As you probably know, BSD and GNU have similar tools, but often completely different codebase. So, for example, there is a BSD grep and a GNU grep, and they are developed by different people and have also different parameters (some of the most popular ones are the same, like -r or -n).
What I didn’t know is that the performance of the two is actually quite different! This is an email written by the creator of GNU grep explaining some of the tricks they use to make it faster. The email is from 2010, so you may think that the BSD implementation could have caught up, but looks like it hasn’t.
According to
this thread (from a few days ago) this is the performance difference.

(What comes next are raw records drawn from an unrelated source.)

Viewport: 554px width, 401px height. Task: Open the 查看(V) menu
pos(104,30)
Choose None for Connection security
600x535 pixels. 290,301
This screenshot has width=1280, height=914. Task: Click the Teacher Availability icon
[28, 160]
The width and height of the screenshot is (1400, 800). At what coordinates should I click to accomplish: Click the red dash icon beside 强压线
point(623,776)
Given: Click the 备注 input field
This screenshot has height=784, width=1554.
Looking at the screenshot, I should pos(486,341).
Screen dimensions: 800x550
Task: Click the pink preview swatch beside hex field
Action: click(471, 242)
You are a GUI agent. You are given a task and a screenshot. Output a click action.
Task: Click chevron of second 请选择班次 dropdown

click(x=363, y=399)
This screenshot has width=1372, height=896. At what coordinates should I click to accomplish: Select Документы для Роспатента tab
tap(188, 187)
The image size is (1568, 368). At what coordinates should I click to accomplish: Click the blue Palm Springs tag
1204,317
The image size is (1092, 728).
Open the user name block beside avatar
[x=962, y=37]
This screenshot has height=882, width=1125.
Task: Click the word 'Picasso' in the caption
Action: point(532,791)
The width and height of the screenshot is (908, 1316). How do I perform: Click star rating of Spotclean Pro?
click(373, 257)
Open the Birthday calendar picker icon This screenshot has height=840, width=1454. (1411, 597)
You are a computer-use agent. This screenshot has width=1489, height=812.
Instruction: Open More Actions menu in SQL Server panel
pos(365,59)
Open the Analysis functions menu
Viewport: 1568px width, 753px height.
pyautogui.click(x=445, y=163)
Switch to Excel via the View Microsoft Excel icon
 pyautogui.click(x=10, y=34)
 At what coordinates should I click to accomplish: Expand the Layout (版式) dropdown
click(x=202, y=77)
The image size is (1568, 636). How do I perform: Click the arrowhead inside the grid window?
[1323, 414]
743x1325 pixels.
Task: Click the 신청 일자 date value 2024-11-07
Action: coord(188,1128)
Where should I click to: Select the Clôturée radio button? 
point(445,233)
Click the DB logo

$ time /usr/local/bin/ggrep “foobarbaz” application.log
real 0m1.319s
user 0m0.948s
sys 0m0.345s
$ time /usr/bin/grep “foobarbaz” application.log
real 0m37.225s
user 0m31.036s
sys 0m1.286s
For the same 1.5GB file size, the GNU implementation finishes in 1.3 seconds, while the BSD implementation takes 37 seconds! That’s a quite important difference!
Also, this has been tested on the latest OSX version, because OSX uses the BSD grep (although I don’t know if it’s the latest version, maybe I should run the same test on the latest BSD version for better comparison).
It’s actually interested the tricks that GNU grep uses to make it faster, and it could be interesting to read the
source code and study the algorithm they use and try to make a similar clone as fast as possible.